• Extrait fourni
# # #

La nef des fous - Katherine Anne Porter - (1962 - Etats Unis).
Anne Katherine porter est un écrivain du sud des états unis, née au Texas en 1890, essentiellement des nouvelles et un unique roman, objet du présent livre. Ce roman, publié en 1962 après 20 ans d’écriture, basé sur sa propre expérience d’un traversée de l’Atlantique entre le Mexique et l’Allemagne en 1931.
Le titre du roman est basé sur un ouvrage éponyme de Sébastien Brant à la fin du XVe siècle :
Publié par Johann Bergmann d’Olpe, pendant le carnaval à Bâle, ce récit versifié recense divers types de folie, brossant le tableau de la condition humaine, sur un ton satirique et moralisateur. Il mélange l’ironie et le sermon, le rigorisme et l’humour et est à la fois inspiré par l’esprit de la Réforme et par la littérature populaire, de colportage, avec ses proverbes dialectaux.

# # #

• Entrées de texte et d'emplacement des objets

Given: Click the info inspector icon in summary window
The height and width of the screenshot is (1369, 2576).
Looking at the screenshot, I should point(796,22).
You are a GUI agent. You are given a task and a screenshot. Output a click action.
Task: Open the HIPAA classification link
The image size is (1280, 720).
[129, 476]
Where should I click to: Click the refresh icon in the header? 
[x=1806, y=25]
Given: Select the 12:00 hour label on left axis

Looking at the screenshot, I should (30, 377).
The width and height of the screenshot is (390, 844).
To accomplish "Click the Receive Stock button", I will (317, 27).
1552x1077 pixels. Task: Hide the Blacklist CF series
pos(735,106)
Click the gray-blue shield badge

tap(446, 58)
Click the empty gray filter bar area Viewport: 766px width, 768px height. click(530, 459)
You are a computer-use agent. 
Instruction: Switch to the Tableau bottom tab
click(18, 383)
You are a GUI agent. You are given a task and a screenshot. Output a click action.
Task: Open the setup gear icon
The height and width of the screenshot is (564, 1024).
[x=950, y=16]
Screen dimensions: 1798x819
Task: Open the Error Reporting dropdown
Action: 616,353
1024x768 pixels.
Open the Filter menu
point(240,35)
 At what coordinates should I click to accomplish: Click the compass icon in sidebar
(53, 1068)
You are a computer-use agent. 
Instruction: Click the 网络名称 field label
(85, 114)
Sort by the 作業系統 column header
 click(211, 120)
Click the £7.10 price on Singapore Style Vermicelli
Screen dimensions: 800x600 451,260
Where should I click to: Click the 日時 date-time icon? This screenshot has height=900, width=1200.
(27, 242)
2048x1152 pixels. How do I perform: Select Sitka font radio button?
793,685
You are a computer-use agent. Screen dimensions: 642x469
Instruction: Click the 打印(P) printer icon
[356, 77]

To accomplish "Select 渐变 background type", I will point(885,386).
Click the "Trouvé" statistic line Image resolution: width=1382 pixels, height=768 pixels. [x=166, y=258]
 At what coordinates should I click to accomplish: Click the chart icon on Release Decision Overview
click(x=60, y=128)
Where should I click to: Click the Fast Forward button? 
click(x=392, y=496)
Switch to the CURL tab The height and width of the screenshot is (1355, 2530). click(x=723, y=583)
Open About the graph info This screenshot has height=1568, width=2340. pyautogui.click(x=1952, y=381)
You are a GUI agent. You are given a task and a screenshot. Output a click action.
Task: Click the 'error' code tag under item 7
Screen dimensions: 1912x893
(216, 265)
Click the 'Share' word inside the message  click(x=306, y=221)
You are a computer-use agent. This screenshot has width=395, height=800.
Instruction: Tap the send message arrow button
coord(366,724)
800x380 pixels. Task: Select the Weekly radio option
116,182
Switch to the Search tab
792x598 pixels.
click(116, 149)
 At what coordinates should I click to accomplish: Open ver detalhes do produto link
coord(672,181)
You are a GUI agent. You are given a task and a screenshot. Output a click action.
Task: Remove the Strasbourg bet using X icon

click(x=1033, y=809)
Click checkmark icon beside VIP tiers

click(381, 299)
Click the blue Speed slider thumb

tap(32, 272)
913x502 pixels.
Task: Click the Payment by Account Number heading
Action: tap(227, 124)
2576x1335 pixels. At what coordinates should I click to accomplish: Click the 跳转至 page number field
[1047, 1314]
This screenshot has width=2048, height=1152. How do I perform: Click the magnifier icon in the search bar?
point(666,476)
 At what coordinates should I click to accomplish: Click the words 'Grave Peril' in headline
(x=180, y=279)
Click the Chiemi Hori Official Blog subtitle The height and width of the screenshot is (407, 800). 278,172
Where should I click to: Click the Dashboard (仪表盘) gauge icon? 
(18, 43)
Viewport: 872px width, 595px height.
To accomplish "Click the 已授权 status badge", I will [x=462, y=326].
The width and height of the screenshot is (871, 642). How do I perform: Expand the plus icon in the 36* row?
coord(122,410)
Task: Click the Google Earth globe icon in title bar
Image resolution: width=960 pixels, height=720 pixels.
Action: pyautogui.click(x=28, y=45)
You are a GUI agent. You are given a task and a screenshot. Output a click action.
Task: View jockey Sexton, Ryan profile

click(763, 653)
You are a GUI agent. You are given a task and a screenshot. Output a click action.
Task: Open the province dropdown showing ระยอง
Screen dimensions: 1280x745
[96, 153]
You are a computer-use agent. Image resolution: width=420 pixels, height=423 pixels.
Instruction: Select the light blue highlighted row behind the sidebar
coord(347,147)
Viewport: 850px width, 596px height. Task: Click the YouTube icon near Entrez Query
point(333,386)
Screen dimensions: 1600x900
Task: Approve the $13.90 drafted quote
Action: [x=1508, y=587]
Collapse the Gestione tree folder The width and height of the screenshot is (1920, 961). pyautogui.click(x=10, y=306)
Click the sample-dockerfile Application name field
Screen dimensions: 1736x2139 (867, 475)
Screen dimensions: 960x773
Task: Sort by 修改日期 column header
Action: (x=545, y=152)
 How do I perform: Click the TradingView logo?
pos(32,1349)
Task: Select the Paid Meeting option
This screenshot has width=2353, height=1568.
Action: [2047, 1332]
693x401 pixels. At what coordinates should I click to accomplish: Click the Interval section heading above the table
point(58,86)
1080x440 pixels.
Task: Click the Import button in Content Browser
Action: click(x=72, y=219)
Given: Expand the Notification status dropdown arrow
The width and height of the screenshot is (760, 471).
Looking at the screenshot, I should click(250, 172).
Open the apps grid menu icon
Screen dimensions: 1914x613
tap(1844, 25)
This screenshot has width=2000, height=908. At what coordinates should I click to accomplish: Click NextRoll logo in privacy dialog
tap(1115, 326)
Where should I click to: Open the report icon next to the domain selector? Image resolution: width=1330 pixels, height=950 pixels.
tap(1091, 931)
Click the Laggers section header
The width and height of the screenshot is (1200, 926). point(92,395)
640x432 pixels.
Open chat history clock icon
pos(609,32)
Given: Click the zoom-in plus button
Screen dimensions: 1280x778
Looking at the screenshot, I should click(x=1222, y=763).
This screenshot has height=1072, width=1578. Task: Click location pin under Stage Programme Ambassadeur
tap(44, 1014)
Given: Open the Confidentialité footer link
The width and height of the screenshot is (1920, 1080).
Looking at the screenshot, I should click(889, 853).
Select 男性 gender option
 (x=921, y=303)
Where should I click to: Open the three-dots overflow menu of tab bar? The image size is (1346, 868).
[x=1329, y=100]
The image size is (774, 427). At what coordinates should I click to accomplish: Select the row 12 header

# # #

• Énoncé 1
D'après le texte sur La Nef des fous, qui a publié l'ouvrage de Sébastien Brant, et à quelle occasion ?
• Énoncé 2
Poursuivez le texte sur La Nef des fous à partir de sa dernière phrase.

• Réponse attendue 1
Johann Bergmann d'Olpe l'a publié pendant le carnaval à Bâle.

• Réponse attendue 2
L’esprit de l’œuvre est pessimiste, l’auteur ne croit pas que les hommes puissent s’amender, mais il ne peut s’empêcher de s’indigner, de protester. Il ne cherche même pas à corriger les travers qu’il dénonce, sans vouloir faire de concession en nuançant entre les péchés véniels et ceux mortels. Tous mènent également à la perte.
Il sait que le bateau va, simplement, vers son naufrage. Cette métaphore, thème principal du livre, disparait d’ailleurs bien vite, au profit d’une énumération, elle-même non exempte de redites. (source)
“Bosch - Nef des fous - (1500-10)"
On retrouve ici le même cadre, porté dans le contexte de l’entre deux guerre, sous l’ombre menaçante de la montée du Nazisme et du désastre à venir, même si les personnages ne semblent pas conscients - à quelques exceptions près.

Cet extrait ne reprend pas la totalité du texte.